小田急線本厚木駅前を午前7時20分発の、半原(はんばら)行き神奈中バスに乗りました。バスは満席で発車しましたが「野外センター前」まで乗って行ったのは、私一人だけでした。7時56分下車。石垣に取り付けられた「高取山・仏果山ハイキングコース」の案内板にしたがって、「愛川ふれあいの村 野外センター」に向かいます。畑の中の坂道を登って行くと、爽やかな朝の里山の空気が満ちていて、胸に心地よく沁みこんできます。

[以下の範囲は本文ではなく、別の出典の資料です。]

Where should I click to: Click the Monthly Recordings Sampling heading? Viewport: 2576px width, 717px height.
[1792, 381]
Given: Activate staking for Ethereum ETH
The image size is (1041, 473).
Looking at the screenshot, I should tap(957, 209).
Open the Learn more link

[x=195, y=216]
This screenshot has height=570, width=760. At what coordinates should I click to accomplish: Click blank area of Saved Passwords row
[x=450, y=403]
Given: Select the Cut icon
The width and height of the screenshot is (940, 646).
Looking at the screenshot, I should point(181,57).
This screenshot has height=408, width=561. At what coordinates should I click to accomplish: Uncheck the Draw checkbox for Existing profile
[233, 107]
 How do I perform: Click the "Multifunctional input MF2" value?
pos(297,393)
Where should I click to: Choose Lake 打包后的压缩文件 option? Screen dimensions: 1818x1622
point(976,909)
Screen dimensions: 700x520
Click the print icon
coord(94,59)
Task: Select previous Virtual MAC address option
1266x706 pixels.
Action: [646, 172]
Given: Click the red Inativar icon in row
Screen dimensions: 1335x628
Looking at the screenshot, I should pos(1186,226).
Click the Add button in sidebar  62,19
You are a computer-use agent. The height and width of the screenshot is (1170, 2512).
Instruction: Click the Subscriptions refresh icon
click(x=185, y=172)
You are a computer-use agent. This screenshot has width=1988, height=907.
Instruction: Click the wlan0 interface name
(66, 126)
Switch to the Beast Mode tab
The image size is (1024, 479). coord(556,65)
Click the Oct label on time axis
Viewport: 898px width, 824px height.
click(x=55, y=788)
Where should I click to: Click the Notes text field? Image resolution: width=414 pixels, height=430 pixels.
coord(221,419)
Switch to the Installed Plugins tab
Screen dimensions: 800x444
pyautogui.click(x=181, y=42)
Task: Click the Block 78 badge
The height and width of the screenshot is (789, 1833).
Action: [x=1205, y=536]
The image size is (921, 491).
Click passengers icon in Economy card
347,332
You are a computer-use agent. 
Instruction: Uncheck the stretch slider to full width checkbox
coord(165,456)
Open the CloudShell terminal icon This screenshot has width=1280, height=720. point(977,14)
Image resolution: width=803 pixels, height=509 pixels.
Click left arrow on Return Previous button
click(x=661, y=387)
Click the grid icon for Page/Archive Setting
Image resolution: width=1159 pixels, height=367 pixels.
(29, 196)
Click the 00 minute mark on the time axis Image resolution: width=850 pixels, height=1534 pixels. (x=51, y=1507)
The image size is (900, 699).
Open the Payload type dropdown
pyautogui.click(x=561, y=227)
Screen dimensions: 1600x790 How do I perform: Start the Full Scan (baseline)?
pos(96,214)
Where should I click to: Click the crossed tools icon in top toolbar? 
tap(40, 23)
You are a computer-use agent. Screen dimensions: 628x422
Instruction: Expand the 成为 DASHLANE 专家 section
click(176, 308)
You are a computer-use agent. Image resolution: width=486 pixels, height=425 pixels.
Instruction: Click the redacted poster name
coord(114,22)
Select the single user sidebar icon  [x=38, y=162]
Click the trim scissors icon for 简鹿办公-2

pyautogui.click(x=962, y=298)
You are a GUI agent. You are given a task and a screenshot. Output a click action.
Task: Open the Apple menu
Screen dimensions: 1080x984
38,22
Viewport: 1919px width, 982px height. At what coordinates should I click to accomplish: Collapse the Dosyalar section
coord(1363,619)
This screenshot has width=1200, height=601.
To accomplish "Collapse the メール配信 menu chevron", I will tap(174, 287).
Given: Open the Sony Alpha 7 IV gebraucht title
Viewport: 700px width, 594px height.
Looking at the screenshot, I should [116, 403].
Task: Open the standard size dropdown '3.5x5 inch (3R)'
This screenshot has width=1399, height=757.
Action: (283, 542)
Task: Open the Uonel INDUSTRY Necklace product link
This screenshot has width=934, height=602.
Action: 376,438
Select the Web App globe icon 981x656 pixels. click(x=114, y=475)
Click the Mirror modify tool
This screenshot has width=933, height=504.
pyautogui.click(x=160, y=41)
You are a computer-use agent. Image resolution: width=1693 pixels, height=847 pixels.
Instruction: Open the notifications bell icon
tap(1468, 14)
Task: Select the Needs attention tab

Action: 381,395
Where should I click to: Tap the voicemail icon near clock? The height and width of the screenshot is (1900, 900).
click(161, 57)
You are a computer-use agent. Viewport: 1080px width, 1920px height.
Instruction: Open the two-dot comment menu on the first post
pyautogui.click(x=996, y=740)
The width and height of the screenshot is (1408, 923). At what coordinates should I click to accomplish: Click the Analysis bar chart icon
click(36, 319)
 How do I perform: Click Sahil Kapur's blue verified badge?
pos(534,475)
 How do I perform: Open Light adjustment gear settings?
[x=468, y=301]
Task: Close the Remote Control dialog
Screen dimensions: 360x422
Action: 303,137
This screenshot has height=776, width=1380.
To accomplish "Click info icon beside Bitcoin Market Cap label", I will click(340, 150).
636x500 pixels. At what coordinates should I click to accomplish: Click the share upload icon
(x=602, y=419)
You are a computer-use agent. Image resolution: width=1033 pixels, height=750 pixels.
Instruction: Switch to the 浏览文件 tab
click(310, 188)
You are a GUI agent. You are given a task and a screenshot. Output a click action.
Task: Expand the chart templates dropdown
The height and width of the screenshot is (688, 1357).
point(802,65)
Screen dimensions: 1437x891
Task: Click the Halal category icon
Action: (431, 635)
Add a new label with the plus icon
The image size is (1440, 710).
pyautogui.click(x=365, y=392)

8時21分、石仏の角を左に下り、谷川沿いの細い道に入ります。この細い道は、「撚糸組合前(ねんしくみあいまえ)」バス停から続く、「関東ふれあいの道」です。8時25分、県道514号の下を通過。ここを真っ直ぐ進むと「宮ヶ瀬越(みやがせごえ)」への道ですが、左手の石段を登り、仏果山に向かいます。ここからいよいよ登山道です。
傾斜が急になると、体に異変を感じました。実は、今月に入ってから上室性期外収縮(じょうしつせいきがいしゅうしゅく)という不整脈が頻発し、医師から処方されたテノーミン錠を飲んでいます。これはベータ遮断薬という、心臓にあまり仕事をさせないようにする薬です。平坦な道を歩いていては気づきませんが、急な登り坂にさしかかると、本来上がるはずの心拍数がなかなか上がってくれません。あたかも空気の薄い高山を登っているかのような、軽い酸欠感があります。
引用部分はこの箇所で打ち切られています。